Within the data below, count the lines that include "screenshot" and give only the count.

:: Data for processing ::
═══

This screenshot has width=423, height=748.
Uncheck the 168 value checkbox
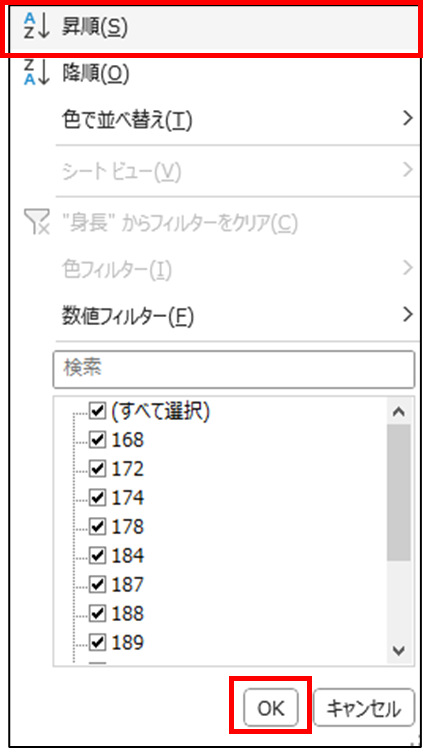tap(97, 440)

═══

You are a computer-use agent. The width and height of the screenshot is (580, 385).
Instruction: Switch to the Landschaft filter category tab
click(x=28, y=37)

═══

:: Exercise response ::
2